**Текст для чтения**
★ ★ ★ ★ ★ ★ ★

И после смерти Сталина советская цензура долгое время оставалась главным фактором в любом творческом поиске, не исключая театральную сцену. В письмах Г. М. Козинцева, который поставил «Гамлета» в театре и экранизировал его, можно почувствовать презрение к обязательному позитивному герою социалистического реализма. Козинцев пишет, что хотел бы закончить трагедию чувствами, которые выражены в сонетах Шекспира. Сила благородства человеческих устремлений, скрытая сопротивляемость поэзии, которая отказывается примириться с низостью и вырождением эпохи — это гораздо шире эзоповской символики в осмеянии сильных мира сего и монарших тронов, о чем Козинцев рискнул намекнуть Пастернаку в частном письме. Отвечая Козинцеву, Пастернак пишет: «Я приспособился к Шекс­пиру. Он кажется для меня естественным».

«Перекличка» Пастернака с Шекспиром продолжилась в 1957 г. В поэтическом приложении к роману «Доктор Живаго» в первом ряду стоит стихотворение «Гамлет», в котором универсальная парадигма самопожертвования вырастает до гигантских размеров, достигая он­тологических границ поэтического духа. Подспудно в воображаемом монологе Гамлета, образ которого калейдоскопически совмещает черты и самого поэта, и доктора Живаго, и Христа на распутье в Гефсиманском саду, слышится отзвук юношеской жертвы Пастернака, отказавшегося от удобного приюта философии в пользу потрясающих глубины души поэтических исканий.

★ ★ ★ ★ ★ ★ ★

**Исходные данные**
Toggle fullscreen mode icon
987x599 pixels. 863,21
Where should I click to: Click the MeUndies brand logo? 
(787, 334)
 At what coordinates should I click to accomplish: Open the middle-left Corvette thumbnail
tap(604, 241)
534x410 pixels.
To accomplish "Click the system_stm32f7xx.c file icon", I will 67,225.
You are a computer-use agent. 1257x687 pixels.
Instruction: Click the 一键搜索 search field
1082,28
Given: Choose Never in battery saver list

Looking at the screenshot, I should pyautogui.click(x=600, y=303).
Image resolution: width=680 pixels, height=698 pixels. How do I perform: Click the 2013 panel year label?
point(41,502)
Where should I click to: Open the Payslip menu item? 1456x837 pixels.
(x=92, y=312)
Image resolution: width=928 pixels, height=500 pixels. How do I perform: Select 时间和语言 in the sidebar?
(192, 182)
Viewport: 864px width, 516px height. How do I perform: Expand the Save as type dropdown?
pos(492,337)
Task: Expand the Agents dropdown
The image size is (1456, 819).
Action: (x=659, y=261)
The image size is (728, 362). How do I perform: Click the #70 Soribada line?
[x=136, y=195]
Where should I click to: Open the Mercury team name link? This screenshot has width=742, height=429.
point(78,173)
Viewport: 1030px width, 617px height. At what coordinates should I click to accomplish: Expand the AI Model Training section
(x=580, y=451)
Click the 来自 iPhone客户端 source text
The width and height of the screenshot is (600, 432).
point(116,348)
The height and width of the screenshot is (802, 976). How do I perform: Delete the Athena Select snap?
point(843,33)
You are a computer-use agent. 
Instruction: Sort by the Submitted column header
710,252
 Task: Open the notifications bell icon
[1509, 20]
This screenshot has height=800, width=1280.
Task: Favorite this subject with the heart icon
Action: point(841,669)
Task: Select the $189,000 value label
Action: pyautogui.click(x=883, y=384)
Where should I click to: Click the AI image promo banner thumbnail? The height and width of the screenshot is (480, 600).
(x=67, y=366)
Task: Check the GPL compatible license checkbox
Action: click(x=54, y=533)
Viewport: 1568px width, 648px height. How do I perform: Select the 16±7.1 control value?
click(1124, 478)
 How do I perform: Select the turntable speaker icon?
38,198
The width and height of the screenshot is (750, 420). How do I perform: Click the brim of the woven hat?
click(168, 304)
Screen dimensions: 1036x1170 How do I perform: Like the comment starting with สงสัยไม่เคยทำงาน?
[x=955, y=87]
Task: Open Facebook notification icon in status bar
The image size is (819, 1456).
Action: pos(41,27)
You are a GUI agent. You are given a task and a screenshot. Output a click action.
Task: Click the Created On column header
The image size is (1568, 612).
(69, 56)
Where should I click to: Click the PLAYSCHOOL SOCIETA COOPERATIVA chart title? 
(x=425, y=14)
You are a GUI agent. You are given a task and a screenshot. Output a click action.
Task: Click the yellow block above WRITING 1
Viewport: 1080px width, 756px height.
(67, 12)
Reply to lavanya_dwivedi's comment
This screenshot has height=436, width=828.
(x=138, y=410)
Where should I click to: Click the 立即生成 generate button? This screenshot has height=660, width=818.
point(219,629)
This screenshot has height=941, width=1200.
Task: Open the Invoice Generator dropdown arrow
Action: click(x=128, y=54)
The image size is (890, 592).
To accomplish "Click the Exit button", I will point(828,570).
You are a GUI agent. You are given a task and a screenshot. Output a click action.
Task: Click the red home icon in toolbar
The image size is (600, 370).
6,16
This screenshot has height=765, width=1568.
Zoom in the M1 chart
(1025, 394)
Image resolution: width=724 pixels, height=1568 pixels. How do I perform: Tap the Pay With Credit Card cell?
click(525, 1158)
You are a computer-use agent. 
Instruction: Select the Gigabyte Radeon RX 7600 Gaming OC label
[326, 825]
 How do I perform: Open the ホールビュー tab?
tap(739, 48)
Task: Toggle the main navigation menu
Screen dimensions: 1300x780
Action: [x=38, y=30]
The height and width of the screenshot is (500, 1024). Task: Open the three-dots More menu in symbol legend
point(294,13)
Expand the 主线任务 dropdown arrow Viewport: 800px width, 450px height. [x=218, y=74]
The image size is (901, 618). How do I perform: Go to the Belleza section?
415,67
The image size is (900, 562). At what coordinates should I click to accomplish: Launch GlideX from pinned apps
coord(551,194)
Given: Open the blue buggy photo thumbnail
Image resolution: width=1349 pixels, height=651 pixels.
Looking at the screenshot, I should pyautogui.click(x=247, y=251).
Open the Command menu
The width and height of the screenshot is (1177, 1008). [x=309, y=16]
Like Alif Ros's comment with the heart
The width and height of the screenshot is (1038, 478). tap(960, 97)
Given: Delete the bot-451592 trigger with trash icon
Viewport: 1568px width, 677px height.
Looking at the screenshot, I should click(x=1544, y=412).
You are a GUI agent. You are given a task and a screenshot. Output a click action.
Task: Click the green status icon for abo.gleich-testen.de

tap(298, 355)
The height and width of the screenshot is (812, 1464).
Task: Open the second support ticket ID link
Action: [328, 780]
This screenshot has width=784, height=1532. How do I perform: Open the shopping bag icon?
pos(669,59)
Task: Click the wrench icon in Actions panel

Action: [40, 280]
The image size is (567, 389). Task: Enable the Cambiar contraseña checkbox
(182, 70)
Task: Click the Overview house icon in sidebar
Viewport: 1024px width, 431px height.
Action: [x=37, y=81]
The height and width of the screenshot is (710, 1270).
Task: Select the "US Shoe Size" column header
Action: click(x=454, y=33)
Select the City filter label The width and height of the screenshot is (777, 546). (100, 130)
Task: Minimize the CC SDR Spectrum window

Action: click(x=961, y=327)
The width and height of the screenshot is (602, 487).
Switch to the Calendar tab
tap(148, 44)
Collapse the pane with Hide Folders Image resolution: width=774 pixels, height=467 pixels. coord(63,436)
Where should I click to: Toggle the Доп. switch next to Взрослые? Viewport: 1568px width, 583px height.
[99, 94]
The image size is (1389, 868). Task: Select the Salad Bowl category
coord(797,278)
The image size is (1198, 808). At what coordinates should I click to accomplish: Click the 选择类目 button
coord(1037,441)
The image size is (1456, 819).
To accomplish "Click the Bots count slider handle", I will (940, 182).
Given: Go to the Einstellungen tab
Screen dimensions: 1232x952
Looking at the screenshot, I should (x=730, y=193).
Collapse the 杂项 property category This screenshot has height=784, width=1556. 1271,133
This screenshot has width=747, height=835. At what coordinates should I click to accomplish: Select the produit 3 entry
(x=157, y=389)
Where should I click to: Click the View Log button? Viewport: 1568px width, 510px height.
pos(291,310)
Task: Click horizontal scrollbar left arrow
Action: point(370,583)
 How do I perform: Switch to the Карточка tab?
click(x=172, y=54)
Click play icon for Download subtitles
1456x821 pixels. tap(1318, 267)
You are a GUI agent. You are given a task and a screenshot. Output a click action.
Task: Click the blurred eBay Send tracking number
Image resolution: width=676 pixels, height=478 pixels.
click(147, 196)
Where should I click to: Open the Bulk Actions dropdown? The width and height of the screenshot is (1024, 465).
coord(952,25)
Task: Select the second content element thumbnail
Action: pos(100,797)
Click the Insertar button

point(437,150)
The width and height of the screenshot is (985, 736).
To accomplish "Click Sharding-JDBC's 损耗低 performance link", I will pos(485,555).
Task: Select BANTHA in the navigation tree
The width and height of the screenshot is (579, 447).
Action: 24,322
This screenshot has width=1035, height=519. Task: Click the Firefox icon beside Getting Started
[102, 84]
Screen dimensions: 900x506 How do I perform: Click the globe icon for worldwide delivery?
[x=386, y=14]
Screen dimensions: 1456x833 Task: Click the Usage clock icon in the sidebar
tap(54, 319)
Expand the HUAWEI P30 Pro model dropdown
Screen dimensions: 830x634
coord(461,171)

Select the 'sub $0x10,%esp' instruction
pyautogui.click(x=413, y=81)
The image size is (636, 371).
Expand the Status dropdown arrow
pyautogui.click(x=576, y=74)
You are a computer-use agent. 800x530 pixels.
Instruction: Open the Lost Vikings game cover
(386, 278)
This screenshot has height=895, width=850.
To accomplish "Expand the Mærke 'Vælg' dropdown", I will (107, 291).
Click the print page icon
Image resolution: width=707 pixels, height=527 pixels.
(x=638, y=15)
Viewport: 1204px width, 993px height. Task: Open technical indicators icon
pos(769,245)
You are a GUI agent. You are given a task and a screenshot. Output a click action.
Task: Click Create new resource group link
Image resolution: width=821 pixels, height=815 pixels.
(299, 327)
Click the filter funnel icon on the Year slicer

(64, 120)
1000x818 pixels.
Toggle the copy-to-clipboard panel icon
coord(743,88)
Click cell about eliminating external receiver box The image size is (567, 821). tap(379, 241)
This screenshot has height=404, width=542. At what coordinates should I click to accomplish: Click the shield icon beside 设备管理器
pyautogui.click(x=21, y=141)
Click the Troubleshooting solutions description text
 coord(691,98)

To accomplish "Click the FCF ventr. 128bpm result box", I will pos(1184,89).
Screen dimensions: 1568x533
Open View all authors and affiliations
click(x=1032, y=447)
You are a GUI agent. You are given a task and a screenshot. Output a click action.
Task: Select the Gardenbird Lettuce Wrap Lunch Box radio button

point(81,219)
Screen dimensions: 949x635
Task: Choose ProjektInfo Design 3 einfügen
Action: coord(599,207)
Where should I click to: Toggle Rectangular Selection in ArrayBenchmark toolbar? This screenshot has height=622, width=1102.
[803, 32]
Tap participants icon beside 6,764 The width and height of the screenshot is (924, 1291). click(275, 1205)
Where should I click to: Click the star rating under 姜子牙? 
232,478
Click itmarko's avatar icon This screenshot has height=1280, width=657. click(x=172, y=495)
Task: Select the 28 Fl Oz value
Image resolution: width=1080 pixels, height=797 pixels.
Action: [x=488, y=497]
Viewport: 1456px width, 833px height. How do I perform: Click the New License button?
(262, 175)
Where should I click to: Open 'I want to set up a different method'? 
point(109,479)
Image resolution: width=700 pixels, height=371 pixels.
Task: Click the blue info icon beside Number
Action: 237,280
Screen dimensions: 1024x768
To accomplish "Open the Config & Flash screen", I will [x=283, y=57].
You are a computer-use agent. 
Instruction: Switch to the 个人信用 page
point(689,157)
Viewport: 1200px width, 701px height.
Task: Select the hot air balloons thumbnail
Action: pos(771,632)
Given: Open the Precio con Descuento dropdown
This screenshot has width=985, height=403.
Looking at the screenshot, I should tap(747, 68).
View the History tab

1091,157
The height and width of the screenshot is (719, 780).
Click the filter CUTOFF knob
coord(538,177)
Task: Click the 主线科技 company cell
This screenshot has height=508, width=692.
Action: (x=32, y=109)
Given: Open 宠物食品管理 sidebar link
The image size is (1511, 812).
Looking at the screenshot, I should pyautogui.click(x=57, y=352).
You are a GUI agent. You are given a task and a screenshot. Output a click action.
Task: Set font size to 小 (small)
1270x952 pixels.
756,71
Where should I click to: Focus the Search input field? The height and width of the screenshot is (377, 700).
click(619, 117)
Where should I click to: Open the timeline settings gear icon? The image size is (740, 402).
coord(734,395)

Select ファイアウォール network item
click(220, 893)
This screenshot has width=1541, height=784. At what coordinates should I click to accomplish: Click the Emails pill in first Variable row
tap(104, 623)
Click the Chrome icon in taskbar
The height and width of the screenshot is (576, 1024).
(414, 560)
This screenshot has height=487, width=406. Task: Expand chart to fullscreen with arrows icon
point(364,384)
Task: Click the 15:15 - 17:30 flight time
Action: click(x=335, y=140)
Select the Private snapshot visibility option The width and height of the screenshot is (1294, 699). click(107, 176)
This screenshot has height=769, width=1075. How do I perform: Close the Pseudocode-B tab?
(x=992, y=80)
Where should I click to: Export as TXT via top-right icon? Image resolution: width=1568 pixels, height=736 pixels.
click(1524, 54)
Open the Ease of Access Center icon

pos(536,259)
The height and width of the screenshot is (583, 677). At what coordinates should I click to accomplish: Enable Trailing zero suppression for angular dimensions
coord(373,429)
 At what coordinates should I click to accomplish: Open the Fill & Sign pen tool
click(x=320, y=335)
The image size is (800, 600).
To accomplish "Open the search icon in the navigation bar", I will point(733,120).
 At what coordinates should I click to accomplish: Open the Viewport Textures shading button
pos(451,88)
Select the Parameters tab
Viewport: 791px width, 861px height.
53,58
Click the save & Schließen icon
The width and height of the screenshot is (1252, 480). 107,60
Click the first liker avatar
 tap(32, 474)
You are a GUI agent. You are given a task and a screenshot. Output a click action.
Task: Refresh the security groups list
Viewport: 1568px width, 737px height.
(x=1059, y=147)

★ ★ ★ ★ ★ ★ ★

**Условие задания**
Кратко перескажите абзац текста выше о Пастернаке и Шекспире, который начинается словами «И после смерти Сталина». Сохраните его главные факты.

**Ответ к заданию**
После смерти Сталина советская цензура ещё долго определяла любой творческий поиск, в том числе театральный. Г. М. Козинцев поставил «Гамлета» в театре и экранизировал его. В письмах он выражал презрение к обязательному позитивному герою социалистического реализма. Трагедию он хотел закончить чувствами, выраженными в сонетах Шекспира: силой благородных человеческих устремлений и сопротивлением поэзии низости и вырождению эпохи. Это гораздо шире эзоповского осмеяния сильных мира сего, о чём Козинцев рискнул намекнуть Пастернаку в частном письме. Пастернак ответил, что приспособился к Шекспиру и тот кажется ему естественным.